Work required
For every line below that includes the word "field", add one; report the final number and nothing else.

[Stored dataset items]
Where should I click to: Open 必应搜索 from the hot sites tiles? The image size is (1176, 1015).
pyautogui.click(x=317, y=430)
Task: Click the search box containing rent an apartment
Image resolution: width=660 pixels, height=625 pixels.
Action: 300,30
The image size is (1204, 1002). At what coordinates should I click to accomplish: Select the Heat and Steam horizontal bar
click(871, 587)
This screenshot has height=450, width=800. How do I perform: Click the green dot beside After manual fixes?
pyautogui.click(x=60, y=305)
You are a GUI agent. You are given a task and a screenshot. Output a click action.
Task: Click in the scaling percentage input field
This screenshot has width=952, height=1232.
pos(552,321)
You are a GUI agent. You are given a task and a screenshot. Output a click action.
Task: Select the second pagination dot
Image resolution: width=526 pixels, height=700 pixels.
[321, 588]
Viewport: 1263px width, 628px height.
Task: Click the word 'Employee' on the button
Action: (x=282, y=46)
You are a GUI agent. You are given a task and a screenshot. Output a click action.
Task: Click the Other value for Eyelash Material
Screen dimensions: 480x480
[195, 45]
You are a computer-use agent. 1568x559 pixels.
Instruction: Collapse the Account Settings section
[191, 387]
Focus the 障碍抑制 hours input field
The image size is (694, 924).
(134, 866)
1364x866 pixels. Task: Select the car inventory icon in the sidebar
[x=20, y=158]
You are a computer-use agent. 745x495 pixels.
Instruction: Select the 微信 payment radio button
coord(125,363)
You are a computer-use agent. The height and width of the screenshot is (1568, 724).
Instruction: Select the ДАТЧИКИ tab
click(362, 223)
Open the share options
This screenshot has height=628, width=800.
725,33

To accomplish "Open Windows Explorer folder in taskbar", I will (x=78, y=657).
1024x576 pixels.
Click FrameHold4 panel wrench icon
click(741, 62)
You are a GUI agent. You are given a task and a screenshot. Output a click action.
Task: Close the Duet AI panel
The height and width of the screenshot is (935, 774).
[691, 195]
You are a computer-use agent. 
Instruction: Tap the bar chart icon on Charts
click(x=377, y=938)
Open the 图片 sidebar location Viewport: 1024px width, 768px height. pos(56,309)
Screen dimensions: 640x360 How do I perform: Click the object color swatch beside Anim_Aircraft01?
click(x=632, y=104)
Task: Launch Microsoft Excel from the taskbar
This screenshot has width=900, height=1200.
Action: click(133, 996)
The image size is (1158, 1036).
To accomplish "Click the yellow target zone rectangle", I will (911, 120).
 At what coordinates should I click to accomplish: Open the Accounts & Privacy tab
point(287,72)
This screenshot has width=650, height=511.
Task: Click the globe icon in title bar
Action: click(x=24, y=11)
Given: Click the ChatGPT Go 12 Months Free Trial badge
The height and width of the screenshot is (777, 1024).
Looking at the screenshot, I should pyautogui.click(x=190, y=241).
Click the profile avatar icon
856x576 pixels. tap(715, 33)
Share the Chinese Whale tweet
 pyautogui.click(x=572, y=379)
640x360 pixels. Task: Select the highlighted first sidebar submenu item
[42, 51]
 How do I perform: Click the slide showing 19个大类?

Expected answer
2